Moins d'une semaine après l'arrivée massive de migrants à Ceuta, l'Union européenne a changé de ton. Face à la récupération politique de la crise par certains États membres, Bruxelles appelle désormais à une réponse commune et à des accords de réadmission avec les pays d'origine et de transit.
Une crise devenue politique
La crise migratoire à Ceuta, enclave espagnole au Maroc, a rapidement été instrumentalisée par plusieurs gouvernements européens.

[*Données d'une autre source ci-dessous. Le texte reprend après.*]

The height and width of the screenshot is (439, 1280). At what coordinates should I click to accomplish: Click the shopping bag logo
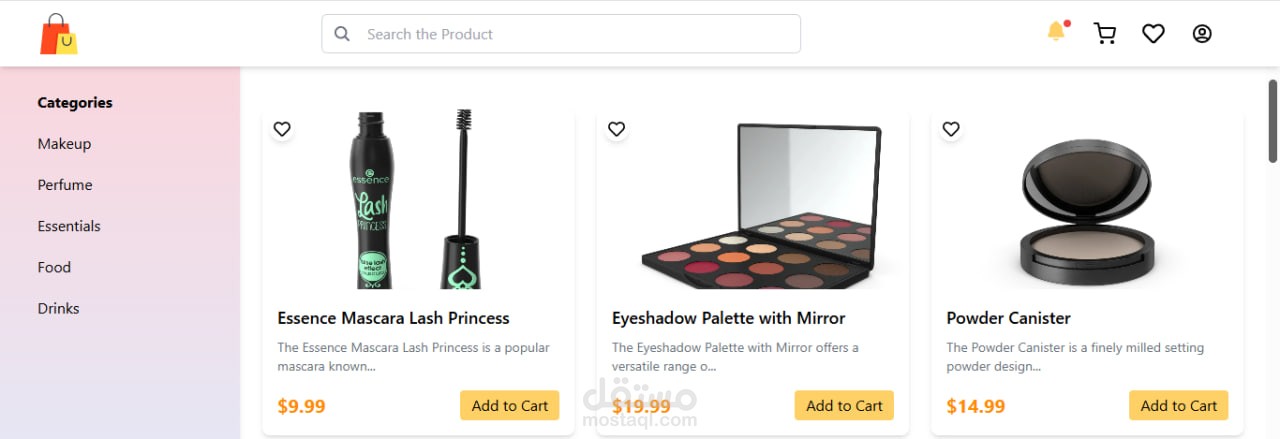(58, 34)
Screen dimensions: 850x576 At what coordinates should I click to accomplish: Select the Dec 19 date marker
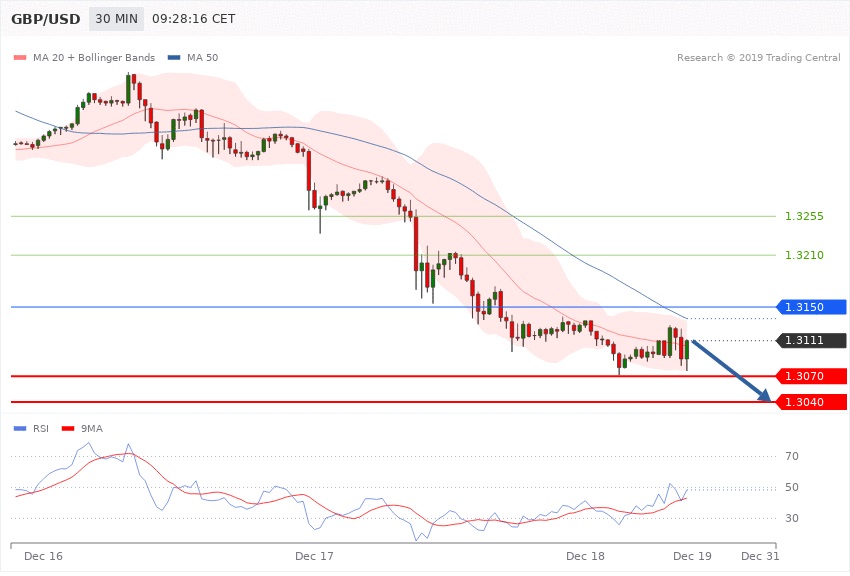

Le président du gouvernement espagnol, Pedro Sánchez, a dénoncé une « utilisation politique » de la question migratoire, tandis que la Commission européenne a insisté sur la nécessité de « gérer les frontières extérieures de manière ordonnée ».
Selon des sources diplomatiques, au moins 8 000 personnes ont traversé la frontière entre le Maroc et Ceuta les 17 et 18 mai, un chiffre sans précédent. Les autorités espagnoles ont depuis renforcé les contrôles et procédé à des expulsions, mais la situation reste tendue.
L'UE change de discours
La commissaire européenne aux Affaires intérieures, Ylva Johansson, a déclaré : « Nous devons remplacer les réponses unilatérales par une approche européenne commune. » Elle a également souligné l'importance de conclure des accords de réadmission avec le Maroc et d'autres pays de transit.
Ce changement de ton marque une rupture avec la position précédente de certains États membres, qui prônaient des mesures nationales plus strictes. Bruxelles insiste désormais sur la solidarité et la responsabilité partagée.
Des mesures concrètes attendues
La Commission européenne a annoncé qu'elle présenterait un plan d'action en juin, comprenant notamment un renforcement de Frontex et une aide financière accrue pour les pays de première ligne. Selon des experts, ce plan pourrait inclure un mécanisme de répartition des migrants entre les États membres.
Pour l'instant, l'Espagne a demandé l'aide de l'UE pour gérer l'afflux, mais aussi pour financer le renvoi des migrants. Le gouvernement marocain, de son côté, a accepté de reprendre certains ressortissants, mais la coopération reste fragile.
Une situation humanitaire préoccupante
Les organisations humanitaires, comme Médecins Sans Frontières, ont alerté sur les conditions de vie des migrants à Ceuta. Beaucoup dorment à la rue, sans accès à l'eau potable ni aux soins. « La situation est critique, il faut une action urgente », a déclaré un porte-parole de l'ONG.
Alors que l'UE tente de trouver une réponse commune, la pression migratoire aux frontières extérieures reste forte. En 2020, plus de 40 000 migrants sont arrivés en Espagne, selon les données de l'agence Frontex. Ce chiffre pourrait augmenter cette année, ce qui rend la question d'autant plus urgente.